Stattdessen habe er beobachten müssen, "wie die Regierung die Feiern und Familienessen ins Private verlagert hat". Seine Einnahmequelle der vergangenen Monate, das Abholen der Speisen, habe ihm das vor Augen geführt: "Wenn sich ein Gast drei ‚Mistgabeln des Schreckens‘ abholt, kannst du dir ausrechnen, wie viele Leute daheim zusammen essen."

Vom Beisl zum Großbetrieb

Die Zahl der Mitarbeiter sank durch die erzwungene Schließung von 50 auf 36. XXL-Gastwirt Pircher sieht seinen Betrieb nur ungern schrumpfen. Seit 1996 hat der gelernte Koch die Leopoldauer Alm vom kleinen Beisl zum Großbetrieb ausgebaut. Mehr als 800 Gäste völlerten an guten Tagen am Wiener Stadtrand.
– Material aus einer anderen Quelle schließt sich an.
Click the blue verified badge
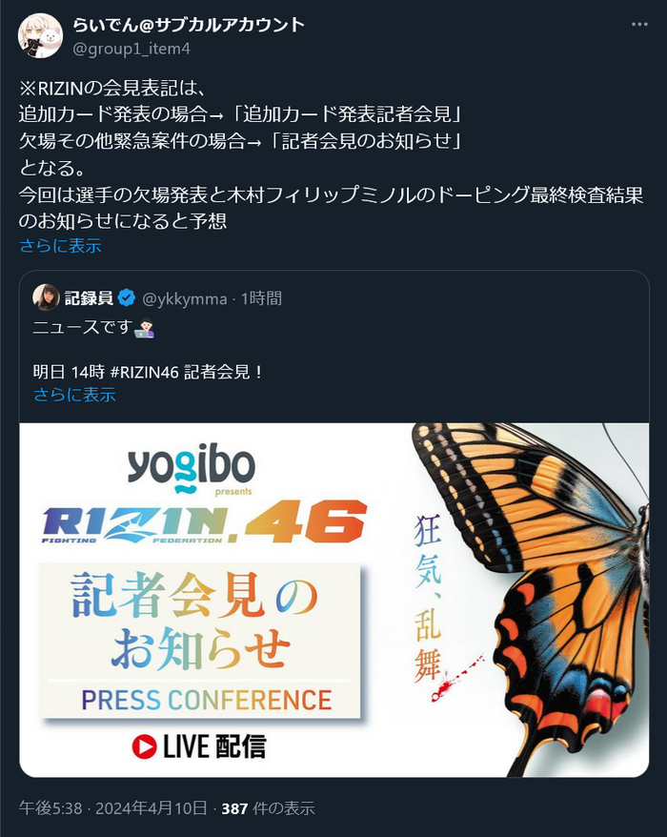 [127, 297]
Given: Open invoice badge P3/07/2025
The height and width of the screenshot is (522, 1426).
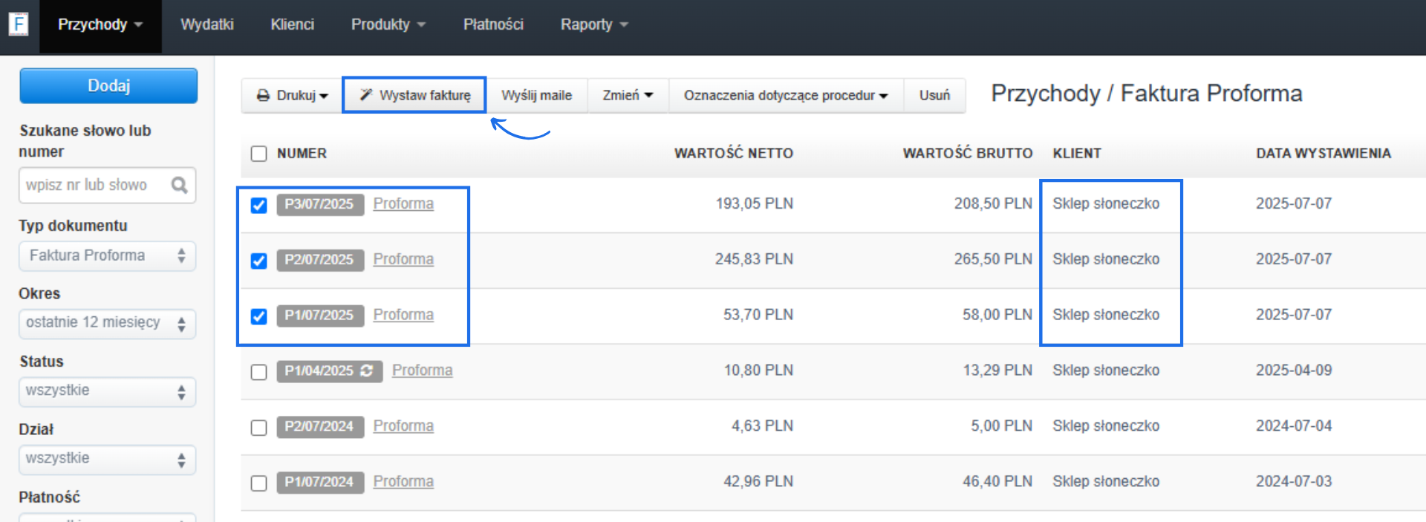Looking at the screenshot, I should [319, 204].
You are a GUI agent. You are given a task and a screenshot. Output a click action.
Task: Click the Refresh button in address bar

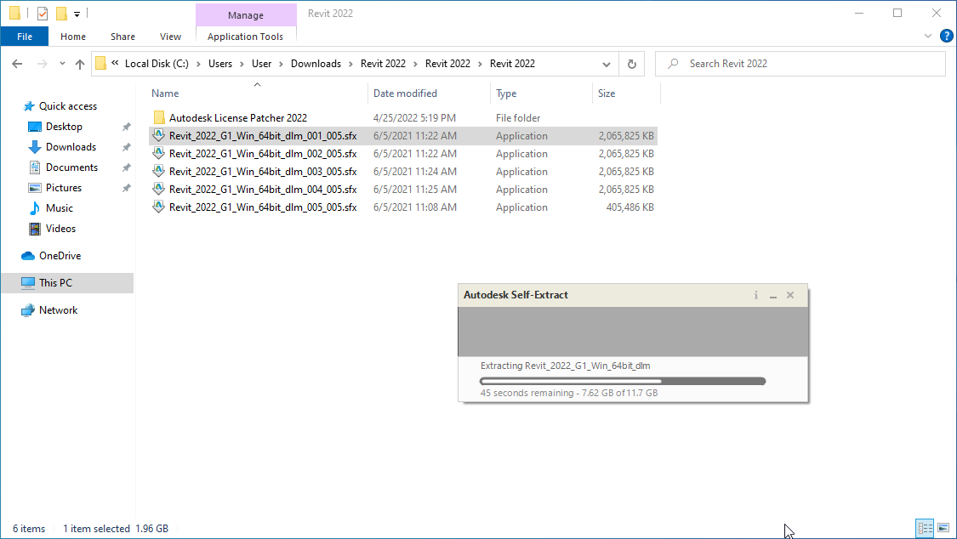tap(631, 64)
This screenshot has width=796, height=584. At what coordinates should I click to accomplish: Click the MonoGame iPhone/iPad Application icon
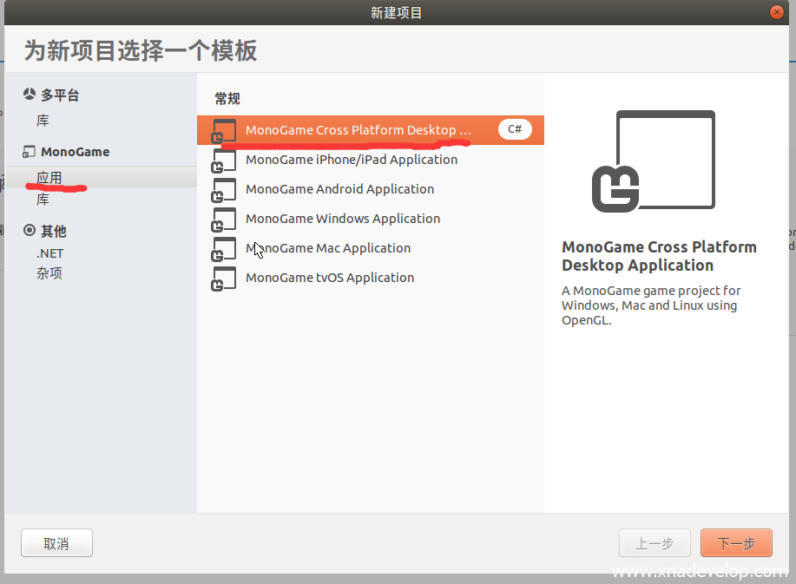click(225, 160)
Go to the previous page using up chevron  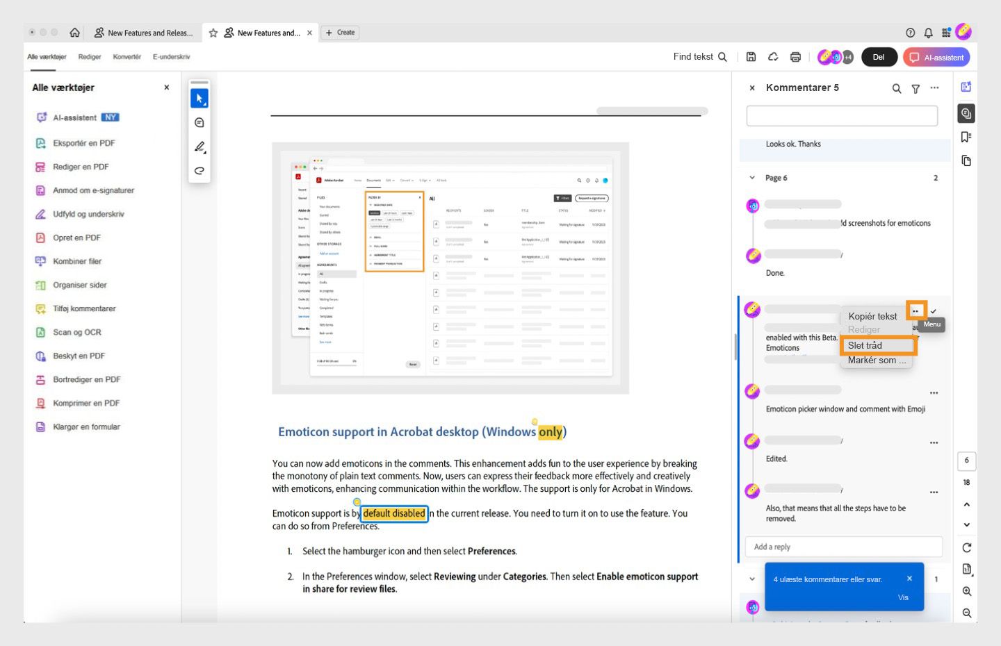click(967, 504)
Vor der Pandemie war Pircher im Radio mit "den größten Schnitzeln der Stadt", sogar der Wettkampfesser Piotr Czerwinski, besser bekannt als "Furious Pete", reiste aus Kanada an, um die "Mistgabel des Schreckens" zu bezwingen. "Drei Viertel hat er geschafft", erzählt Pircher anerkennend.

Wie viele Kilogramm Fleisch er pro Woche brät und paniert, das will der Gastronom lieber nicht sagen. Er wolle keine Diskussionen über Vergeudung, man könne sich schließlich alles einpacken lassen.

Drinnen in der Küche steht Balázs Mellar, der ungarische Koch mit Armen so kräftig, dass er auch mit bloßen Händen Schnitzel klopfen könnte. Der Ungar gibt zumindest eine Kennzahl preis: Tausend Kilogramm Spareribs habe er mit seinem Team in den guten Zeiten in einer Woche zubereitet, sagt er. Dort will er wieder hin.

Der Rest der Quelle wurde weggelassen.